*TASK DETAILS*
Could you reproduce each of the rows below without changing a single character?

○ ○ ○ ○

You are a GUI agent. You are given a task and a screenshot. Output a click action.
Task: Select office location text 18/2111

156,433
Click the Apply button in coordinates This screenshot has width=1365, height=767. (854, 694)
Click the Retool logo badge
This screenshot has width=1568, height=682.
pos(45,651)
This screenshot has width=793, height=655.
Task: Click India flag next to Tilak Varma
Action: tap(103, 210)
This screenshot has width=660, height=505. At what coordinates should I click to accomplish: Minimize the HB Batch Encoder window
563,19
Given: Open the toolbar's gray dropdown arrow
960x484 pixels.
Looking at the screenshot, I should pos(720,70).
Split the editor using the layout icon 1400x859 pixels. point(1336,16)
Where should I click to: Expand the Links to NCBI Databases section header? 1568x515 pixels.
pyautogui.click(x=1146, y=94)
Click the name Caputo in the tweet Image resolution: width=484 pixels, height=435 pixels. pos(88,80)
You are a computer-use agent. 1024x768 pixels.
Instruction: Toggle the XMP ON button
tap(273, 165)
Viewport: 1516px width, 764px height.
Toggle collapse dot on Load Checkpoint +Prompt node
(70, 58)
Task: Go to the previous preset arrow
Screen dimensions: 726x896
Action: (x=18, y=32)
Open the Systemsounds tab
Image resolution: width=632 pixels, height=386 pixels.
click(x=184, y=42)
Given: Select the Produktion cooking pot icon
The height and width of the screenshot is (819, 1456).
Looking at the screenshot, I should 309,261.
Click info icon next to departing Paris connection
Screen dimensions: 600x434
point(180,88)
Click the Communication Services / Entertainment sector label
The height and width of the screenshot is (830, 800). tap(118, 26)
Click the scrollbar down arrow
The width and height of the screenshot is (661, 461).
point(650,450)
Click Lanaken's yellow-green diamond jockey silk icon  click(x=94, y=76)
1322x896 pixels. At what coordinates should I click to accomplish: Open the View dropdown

○ ○ ○ ○

*WRITTEN RESPONSE*
You are a GUI agent. You are given a task and a screenshot. Output a click action.
Task: Select office location text 18/2111

156,433
Click the Apply button in coordinates This screenshot has width=1365, height=767. (854, 694)
Click the Retool logo badge
This screenshot has width=1568, height=682.
pos(45,651)
This screenshot has width=793, height=655.
Task: Click India flag next to Tilak Varma
Action: tap(103, 210)
This screenshot has width=660, height=505. At what coordinates should I click to accomplish: Minimize the HB Batch Encoder window
563,19
Given: Open the toolbar's gray dropdown arrow
960x484 pixels.
Looking at the screenshot, I should pos(720,70).
Split the editor using the layout icon 1400x859 pixels. point(1336,16)
Where should I click to: Expand the Links to NCBI Databases section header? 1568x515 pixels.
pyautogui.click(x=1146, y=94)
Click the name Caputo in the tweet Image resolution: width=484 pixels, height=435 pixels. pos(88,80)
You are a computer-use agent. 1024x768 pixels.
Instruction: Toggle the XMP ON button
tap(273, 165)
Viewport: 1516px width, 764px height.
Toggle collapse dot on Load Checkpoint +Prompt node
(70, 58)
Task: Go to the previous preset arrow
Screen dimensions: 726x896
Action: (x=18, y=32)
Open the Systemsounds tab
Image resolution: width=632 pixels, height=386 pixels.
click(x=184, y=42)
Given: Select the Produktion cooking pot icon
The height and width of the screenshot is (819, 1456).
Looking at the screenshot, I should 309,261.
Click info icon next to departing Paris connection
Screen dimensions: 600x434
point(180,88)
Click the Communication Services / Entertainment sector label
The height and width of the screenshot is (830, 800). tap(118, 26)
Click the scrollbar down arrow
The width and height of the screenshot is (661, 461).
point(650,450)
Click Lanaken's yellow-green diamond jockey silk icon  click(x=94, y=76)
1322x896 pixels. At what coordinates should I click to accomplish: Open the View dropdown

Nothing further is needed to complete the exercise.